(What you need to do) All that is needed is the listing, given back exactly.

╭──

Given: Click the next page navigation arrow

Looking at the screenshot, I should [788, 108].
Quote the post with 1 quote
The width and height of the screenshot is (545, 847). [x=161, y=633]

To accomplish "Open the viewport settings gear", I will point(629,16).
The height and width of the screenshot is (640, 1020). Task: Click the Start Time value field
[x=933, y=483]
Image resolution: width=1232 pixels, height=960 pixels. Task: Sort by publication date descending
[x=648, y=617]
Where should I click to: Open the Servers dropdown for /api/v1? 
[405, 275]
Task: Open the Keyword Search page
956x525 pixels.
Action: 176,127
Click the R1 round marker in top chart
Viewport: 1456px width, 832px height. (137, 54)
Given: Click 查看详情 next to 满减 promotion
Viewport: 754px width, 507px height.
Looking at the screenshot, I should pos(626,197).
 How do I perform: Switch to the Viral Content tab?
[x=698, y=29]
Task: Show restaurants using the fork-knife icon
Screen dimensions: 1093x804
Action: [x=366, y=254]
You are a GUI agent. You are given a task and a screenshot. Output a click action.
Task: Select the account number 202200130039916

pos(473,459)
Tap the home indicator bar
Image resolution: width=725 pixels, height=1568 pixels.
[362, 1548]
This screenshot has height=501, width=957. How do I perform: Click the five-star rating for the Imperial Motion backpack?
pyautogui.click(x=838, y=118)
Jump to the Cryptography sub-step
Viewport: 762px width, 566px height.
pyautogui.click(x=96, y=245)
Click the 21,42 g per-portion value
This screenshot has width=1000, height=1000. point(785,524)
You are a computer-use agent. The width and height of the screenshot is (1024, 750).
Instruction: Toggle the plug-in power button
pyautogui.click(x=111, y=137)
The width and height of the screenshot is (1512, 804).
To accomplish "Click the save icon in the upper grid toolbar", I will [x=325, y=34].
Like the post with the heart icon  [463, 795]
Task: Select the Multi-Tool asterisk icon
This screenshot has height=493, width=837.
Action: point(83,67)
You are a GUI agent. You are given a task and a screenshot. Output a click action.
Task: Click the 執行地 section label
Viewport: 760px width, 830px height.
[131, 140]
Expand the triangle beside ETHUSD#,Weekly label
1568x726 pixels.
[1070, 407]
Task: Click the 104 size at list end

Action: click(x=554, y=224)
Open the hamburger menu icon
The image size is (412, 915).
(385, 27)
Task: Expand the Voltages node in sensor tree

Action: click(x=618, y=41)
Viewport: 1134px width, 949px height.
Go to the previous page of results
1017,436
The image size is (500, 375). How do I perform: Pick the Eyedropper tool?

╰──

(Output for this task)
Given: Click the next page navigation arrow

Looking at the screenshot, I should [788, 108].
Quote the post with 1 quote
The width and height of the screenshot is (545, 847). [x=161, y=633]

To accomplish "Open the viewport settings gear", I will point(629,16).
The height and width of the screenshot is (640, 1020). Task: Click the Start Time value field
[x=933, y=483]
Image resolution: width=1232 pixels, height=960 pixels. Task: Sort by publication date descending
[x=648, y=617]
Where should I click to: Open the Servers dropdown for /api/v1? 
[405, 275]
Task: Open the Keyword Search page
956x525 pixels.
Action: 176,127
Click the R1 round marker in top chart
Viewport: 1456px width, 832px height. (137, 54)
Given: Click 查看详情 next to 满减 promotion
Viewport: 754px width, 507px height.
Looking at the screenshot, I should pos(626,197).
 How do I perform: Switch to the Viral Content tab?
[x=698, y=29]
Task: Show restaurants using the fork-knife icon
Screen dimensions: 1093x804
Action: [x=366, y=254]
You are a GUI agent. You are given a task and a screenshot. Output a click action.
Task: Select the account number 202200130039916

pos(473,459)
Tap the home indicator bar
Image resolution: width=725 pixels, height=1568 pixels.
[362, 1548]
This screenshot has height=501, width=957. How do I perform: Click the five-star rating for the Imperial Motion backpack?
pyautogui.click(x=838, y=118)
Jump to the Cryptography sub-step
Viewport: 762px width, 566px height.
pyautogui.click(x=96, y=245)
Click the 21,42 g per-portion value
This screenshot has width=1000, height=1000. point(785,524)
You are a computer-use agent. The width and height of the screenshot is (1024, 750).
Instruction: Toggle the plug-in power button
pyautogui.click(x=111, y=137)
The width and height of the screenshot is (1512, 804).
To accomplish "Click the save icon in the upper grid toolbar", I will [x=325, y=34].
Like the post with the heart icon  [463, 795]
Task: Select the Multi-Tool asterisk icon
This screenshot has height=493, width=837.
Action: point(83,67)
You are a GUI agent. You are given a task and a screenshot. Output a click action.
Task: Click the 執行地 section label
Viewport: 760px width, 830px height.
[131, 140]
Expand the triangle beside ETHUSD#,Weekly label
1568x726 pixels.
[1070, 407]
Task: Click the 104 size at list end

Action: click(x=554, y=224)
Open the hamburger menu icon
The image size is (412, 915).
(385, 27)
Task: Expand the Voltages node in sensor tree

Action: click(x=618, y=41)
Viewport: 1134px width, 949px height.
Go to the previous page of results
1017,436
The image size is (500, 375). How do I perform: Pick the Eyedropper tool?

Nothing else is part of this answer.